AHA recommends limiting screen time—how MEND helps children cut back and move more

Children are spending increasing amounts of time in front of screens and this may be linked to obesity.

A recent scientific statement by the American Heart Association (AHA) reviewed the relationship of inactivity with obesity and heart health in youth. It found that the adverse effects of sedentary behavior are mostly related to screen time and obesity and not so much to heart health risk.

A study found that in 2009, children and teens ages 8 to 18 years spent over seven hours a day on a screen, which included watching TV, using a computer or smartphone, or playing video games. Although traditional TV watching has decreased in the past 10 years, the use of other screen-based devices for viewing TV or other content has risen, leading to an overall increase in recreational screen time, particularly among teens.

Although there are inconsistencies among studies on the impact of sedentary behavior on weight and insufficient evidence to identify the amount of time on specific screen devices that may increase health risk, available evidence suggests it is a good idea to limit screen-based activities.

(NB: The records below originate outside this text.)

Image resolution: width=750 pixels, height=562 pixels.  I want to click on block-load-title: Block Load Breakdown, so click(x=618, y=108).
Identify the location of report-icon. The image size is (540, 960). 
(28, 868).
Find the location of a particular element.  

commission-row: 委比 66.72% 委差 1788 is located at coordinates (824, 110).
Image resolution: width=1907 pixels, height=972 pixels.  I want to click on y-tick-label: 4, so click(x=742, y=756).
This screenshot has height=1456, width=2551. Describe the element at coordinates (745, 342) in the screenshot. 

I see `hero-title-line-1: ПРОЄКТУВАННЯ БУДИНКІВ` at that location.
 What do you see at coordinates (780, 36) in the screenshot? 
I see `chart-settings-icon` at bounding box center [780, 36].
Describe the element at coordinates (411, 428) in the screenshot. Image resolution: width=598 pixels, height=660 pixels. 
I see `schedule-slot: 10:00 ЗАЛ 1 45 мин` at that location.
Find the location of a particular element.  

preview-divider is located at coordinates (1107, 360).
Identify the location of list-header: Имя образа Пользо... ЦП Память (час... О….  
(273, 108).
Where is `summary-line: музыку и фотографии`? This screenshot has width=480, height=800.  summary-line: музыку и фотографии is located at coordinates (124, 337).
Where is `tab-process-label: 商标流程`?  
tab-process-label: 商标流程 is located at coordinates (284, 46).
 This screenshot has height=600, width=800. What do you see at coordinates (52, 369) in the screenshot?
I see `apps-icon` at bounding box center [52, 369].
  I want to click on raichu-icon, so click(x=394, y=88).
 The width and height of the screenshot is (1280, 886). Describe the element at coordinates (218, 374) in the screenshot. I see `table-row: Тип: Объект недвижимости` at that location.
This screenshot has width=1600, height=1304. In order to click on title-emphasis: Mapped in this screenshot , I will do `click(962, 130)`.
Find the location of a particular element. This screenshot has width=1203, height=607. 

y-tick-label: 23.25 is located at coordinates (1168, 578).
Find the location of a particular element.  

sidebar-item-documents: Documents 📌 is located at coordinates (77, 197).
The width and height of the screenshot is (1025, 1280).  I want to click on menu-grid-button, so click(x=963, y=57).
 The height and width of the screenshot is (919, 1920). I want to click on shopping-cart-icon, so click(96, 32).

The AHA offers some ideas to help reduce screen time and other sedentary behaviors:

  • Make the bedroom and eating areas free from TV and screen devices. Having these devices in the bedroom can disrupt sleep, and poor quality sleep is linked to obesity.
  • Encourage children to play outdoors and engage in device-free social interactions with family and friends.
  • Devise and enforce age-appropriate screen time rules for children, and role model healthy screen-time behaviors.

The MEND program supports the AHA suggestions. Like many organizations, MEND recommends no more than two hours of recreational screen time per day. MEND offers these tips to help move kids away from the screen:

  • Help your children create a fun indoor and outdoor activity list as an alternative to watching TV. This can include active play such as hopscotch, jumping rope and skateboarding.
  • Have a “boredom-busters” box that your children can access at any time. Include sports and activity equipment that they like to use and are on their activity list, such as jump ropes, balls and racquets.
  • Plan time with your children so you can play games with them. Some ideas:
    • Create a family obstacle course using household items such as balls, boxes and baskets. Let the children decide what they need to do, such as crawl through an open box, throw a ball into an empty basket or garbage can.
    • Do a scavenger hunt. Have one person hide some household items indoors or around the outside of your home, then have the others search for the items.
    • Play outdoor games with the family, such as an egg and spoon race or a potato sack race using burlap bags or large garbage bags to cross the finish line.